Improved PBFT Algorithm Based on Comprehensive Evaluation Model

Abstract

Blockchain technology is well known due to the advent of Bitcoin. With the development of recent years, blockchain technology has been widely used in medicine, digital currency, energy, etc. The practical Byzantine fault-tolerant (PBFT) algorithm is a consensus algorithm widely used in consortium blockchains. Aiming to address the problems of the PBFT algorithm, low consensus efficiency due to high communication complexity, and malicious behavior of the primary node leading to consensus failure, an improved PBFT algorithm based on a comprehensive evaluation model (TB-PBFT) is proposed. First, nodes are divided into several groups based on the multi-formation control strategy of an unmanned aerial vehicle (UAV) cluster, which significantly reduces the communication complexity. Second, a comprehensive evaluation model combining the entropy method, TOPSIS method, and Borda count is proposed, which uses the behavior of nodes as an evaluation index, and the comprehensive score of nodes is obtained according to the preferences of other nodes. Finally, the highest ranking node is selected as the primary node through the comprehensive evaluation model to ensure the security and stability of the blockchain network. We analyze TB-PBFT algorithms and compare them with other Byzantine fault tolerance algorithms.
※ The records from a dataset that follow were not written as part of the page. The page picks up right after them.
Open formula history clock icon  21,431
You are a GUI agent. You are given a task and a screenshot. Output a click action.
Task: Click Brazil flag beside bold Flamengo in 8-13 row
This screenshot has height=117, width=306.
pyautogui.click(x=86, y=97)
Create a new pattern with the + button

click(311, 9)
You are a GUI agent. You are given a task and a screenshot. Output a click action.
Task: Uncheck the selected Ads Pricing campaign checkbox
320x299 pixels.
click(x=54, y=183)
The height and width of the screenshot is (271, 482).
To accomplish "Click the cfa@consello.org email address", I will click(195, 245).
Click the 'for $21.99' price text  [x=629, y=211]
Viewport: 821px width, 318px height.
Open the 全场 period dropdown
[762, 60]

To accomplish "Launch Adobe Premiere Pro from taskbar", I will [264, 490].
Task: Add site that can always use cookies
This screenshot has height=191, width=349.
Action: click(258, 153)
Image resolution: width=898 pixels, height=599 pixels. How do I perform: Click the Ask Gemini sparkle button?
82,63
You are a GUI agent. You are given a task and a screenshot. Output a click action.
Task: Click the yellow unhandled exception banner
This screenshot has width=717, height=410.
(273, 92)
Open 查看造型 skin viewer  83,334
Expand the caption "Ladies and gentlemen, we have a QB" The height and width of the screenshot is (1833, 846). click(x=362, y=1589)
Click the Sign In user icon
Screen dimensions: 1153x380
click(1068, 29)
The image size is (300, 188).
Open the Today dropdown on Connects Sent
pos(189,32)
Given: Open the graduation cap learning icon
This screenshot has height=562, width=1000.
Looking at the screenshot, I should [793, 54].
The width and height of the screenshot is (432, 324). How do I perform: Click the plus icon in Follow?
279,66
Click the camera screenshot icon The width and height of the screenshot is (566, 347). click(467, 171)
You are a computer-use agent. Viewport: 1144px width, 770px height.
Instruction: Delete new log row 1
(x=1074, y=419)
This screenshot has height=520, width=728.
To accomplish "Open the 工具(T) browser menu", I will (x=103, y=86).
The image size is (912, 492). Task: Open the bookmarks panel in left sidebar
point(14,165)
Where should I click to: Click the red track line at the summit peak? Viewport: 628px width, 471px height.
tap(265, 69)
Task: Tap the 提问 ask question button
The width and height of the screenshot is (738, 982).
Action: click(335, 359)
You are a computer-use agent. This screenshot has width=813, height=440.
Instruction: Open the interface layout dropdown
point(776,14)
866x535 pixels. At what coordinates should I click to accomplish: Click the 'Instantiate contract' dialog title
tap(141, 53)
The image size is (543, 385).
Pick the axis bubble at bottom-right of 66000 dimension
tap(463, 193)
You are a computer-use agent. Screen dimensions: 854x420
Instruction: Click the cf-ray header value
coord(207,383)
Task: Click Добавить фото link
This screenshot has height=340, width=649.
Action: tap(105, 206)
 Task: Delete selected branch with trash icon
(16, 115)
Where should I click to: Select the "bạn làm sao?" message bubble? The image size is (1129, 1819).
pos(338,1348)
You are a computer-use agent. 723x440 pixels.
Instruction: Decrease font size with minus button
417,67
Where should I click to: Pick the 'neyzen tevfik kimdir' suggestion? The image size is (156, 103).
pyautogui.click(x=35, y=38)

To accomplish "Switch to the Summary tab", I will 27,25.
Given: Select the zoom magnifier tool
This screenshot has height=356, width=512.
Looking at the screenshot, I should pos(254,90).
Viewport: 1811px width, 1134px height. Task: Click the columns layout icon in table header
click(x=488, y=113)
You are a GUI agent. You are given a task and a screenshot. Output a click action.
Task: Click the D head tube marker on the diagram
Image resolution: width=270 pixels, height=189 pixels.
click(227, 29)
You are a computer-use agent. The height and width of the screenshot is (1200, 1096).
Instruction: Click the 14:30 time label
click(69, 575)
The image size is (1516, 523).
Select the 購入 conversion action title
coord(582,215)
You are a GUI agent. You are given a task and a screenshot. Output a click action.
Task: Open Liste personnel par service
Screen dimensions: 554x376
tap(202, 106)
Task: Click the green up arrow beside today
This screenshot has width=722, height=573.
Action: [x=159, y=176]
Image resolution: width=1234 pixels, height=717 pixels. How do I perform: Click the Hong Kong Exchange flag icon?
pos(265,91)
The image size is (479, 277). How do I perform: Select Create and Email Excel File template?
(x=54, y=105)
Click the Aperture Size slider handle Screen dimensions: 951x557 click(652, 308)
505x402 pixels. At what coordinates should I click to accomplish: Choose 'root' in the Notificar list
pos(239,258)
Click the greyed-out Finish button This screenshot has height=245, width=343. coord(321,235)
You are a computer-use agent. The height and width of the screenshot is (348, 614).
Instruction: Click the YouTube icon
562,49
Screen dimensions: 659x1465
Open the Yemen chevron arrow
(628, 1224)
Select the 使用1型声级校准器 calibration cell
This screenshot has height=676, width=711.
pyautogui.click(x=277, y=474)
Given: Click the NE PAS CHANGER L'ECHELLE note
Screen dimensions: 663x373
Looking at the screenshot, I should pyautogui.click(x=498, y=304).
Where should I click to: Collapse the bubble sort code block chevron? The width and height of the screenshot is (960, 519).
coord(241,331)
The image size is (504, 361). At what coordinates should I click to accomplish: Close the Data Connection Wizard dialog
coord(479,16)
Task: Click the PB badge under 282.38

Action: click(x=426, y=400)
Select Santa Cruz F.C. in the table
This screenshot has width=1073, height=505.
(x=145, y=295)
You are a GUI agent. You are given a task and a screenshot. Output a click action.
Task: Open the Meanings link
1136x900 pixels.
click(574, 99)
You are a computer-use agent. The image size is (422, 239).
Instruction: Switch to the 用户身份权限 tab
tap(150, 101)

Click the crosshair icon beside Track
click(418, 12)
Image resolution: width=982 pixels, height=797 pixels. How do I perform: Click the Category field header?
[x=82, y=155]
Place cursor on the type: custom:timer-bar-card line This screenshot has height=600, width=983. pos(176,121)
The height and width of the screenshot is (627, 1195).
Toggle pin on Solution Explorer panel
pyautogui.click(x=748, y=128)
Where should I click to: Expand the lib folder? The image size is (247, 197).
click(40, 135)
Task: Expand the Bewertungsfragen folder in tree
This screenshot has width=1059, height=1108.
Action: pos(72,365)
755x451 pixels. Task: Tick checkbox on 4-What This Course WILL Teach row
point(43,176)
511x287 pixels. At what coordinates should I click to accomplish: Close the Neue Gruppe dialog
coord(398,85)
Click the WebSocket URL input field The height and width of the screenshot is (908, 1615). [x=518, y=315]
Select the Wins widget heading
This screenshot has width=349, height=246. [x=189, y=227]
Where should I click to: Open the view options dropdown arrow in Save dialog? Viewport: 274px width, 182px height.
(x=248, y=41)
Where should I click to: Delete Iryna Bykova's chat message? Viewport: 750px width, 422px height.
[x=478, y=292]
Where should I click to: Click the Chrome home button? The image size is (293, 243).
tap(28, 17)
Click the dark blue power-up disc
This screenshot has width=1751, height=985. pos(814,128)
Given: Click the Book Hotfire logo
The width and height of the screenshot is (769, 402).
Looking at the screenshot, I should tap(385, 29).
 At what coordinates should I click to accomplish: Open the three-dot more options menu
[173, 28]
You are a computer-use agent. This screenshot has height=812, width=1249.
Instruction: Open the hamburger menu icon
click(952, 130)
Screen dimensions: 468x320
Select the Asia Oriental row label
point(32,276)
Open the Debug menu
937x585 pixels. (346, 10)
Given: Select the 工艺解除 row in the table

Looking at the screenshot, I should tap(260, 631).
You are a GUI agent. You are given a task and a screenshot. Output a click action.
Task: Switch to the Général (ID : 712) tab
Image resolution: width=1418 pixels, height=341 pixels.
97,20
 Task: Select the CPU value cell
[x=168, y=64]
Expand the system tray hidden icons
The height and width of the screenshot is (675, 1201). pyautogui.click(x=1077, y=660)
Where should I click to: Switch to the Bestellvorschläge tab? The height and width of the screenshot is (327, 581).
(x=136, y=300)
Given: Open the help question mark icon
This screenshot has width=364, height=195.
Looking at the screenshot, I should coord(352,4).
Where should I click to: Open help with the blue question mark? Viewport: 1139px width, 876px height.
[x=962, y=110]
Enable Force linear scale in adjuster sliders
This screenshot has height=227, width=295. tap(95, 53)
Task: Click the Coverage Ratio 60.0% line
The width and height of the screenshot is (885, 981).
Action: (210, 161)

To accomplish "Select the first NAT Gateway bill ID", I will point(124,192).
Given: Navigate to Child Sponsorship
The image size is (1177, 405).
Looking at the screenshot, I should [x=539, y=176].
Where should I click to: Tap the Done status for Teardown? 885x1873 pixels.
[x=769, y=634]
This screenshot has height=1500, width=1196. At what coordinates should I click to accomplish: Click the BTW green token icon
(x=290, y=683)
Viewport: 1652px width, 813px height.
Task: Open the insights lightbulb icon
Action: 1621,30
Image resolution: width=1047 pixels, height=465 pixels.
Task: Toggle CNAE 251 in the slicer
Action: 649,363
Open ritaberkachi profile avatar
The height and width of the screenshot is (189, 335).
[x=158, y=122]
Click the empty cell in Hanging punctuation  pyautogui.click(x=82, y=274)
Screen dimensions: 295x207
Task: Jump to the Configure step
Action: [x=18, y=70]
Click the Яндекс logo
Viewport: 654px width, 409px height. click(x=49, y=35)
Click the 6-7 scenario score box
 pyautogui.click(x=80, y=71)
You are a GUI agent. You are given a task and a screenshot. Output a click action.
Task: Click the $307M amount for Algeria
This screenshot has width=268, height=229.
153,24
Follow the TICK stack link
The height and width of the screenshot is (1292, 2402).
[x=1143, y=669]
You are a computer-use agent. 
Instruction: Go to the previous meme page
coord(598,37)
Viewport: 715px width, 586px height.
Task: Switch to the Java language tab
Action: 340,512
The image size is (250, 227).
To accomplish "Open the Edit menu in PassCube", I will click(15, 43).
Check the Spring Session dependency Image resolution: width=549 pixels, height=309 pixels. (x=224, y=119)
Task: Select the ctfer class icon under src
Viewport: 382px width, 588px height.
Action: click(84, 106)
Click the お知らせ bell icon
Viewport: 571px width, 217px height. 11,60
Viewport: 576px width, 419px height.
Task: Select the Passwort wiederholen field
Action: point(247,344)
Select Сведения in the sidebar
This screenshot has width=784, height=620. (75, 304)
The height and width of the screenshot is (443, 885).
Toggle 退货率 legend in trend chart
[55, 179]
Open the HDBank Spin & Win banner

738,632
Theoretical analysis and simulation results show that the TB-PBFT algorithm can improve node scalability and fault tolerance and reduce communication complexity and view switching probability. We also prove that the comprehensive evaluation model can improve the consensus success rate of the algorithm, and the feasibility and effectiveness of the improved consensus algorithm are verified. Hence, it can be applied to the consortium blockchain system effectively and efficiently.